I received a recent requirement to block access to all Microsoft 365/Office 365 applications, such as Exchange Online (Outlook email access), SharePoint Online, OneDrive, Microsoft Teams, and Microsoft Forms.
This includes both online and installed application access. Specific IT department developers use the target devices for this block. Since these are development machines, they don’t need to use Office 365 applications.
It’s worth mentioning that the developer devices follow a specific naming convention, such as having “Win10” in their names. We’ll explore how to create a Conditional Access (CA) Policy and apply it to these specific devices. Conditional Access Policies can target devices based on filters available under any CA policy’s “Conditions” section.
Create an Entra ID Conditional Access (CA) Policy
- Sign in to the Entra admin center.
- Search for Microsoft Entra Conditional Access and click on New Policy to create a new CA policy.
- When you select Create a new policy, you must configure the policy using the following settings: I’ll provide the options you need to configure, while the remaining settings should be set to not configured.

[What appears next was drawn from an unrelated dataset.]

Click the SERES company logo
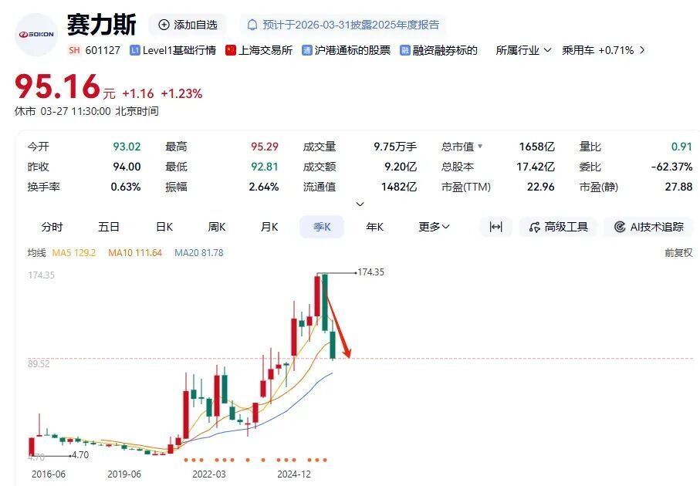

- Provide a Name to the CA policy. For example, Block Office365 apps on Developer Devices.
Users
- Users: Select All Users under Include.
Target resources
- Select apps under Include
Choose all the apps you wish to block, such as Office 365 Exchange Online, Office 365 SharePoint Online, Office 365 Yammer, Microsoft Teams, etc. Alternatively, you can add “Office 365” to block all Office 365 applications. The provided screenshot illustrates adding individual apps that I wanted to block.
Conditions
- Device Platforms: Toggle the Configure switch to Yes and click on Select device platforms. Select Windows.
Client Apps
- Toggle the Configure switch to Yes, then Select Browser, Mobile Apps, and Desktop Clients.
Client Apps
- Click on Filter for devices and toggle the Configure switch to Yes.
- Select Include filtered devices in the policy.
To filter the devices and apply this policy only to machines with “Win10” in their name, create a rule using the query: “device.displayName -contains ‘Win10‘.” This way, the policy will specifically target devices with “Win10” in their display name.
Access Controls
Grant
Under the “Grant” access control configuration, select “Block access” to prevent access to Office 365 from the machines. Since the policy has been applied to all users, anyone using machines with “Win10” in their name will be blocked from accessing any Office 365 apps included in this CA policy. Access to these apps via web browsers or installed clients is impossible.
End-user Experience
Now, let’s test our policy on one of my test machines, which has “Win10” in its name. The computer is named “AdeleV-Win10,” so I should not be granted access to any Office 365 app from this PC.
Below is the screenshot from my test PC.
Test 1: Access to Microsoft Teams App
The error message displayed when attempting to access the Microsoft Teams app results from the Conditional Access Policy we recently implemented.
Test 2: Access to Microsoft Exchange Online Web App
Access to the Outlook Online version has been blocked as well with the error message:
Your sign-in was successful but does not meet the criteria for accessing this resource. For example, you might be signing in from a browser, app, or location restricted by your admin.
Wrapping up
In summary, Conditional Access is a powerful tool for enhancing the security of your Microsoft 365 and Azure environment. Device filters allow you to fine-tune policies to specific device types, and numerous other conditions and filters are available to ensure policies are precisely targeted. In this blog post, we learned how to block access to Office 365 apps from specific devices using a Conditional Access policy.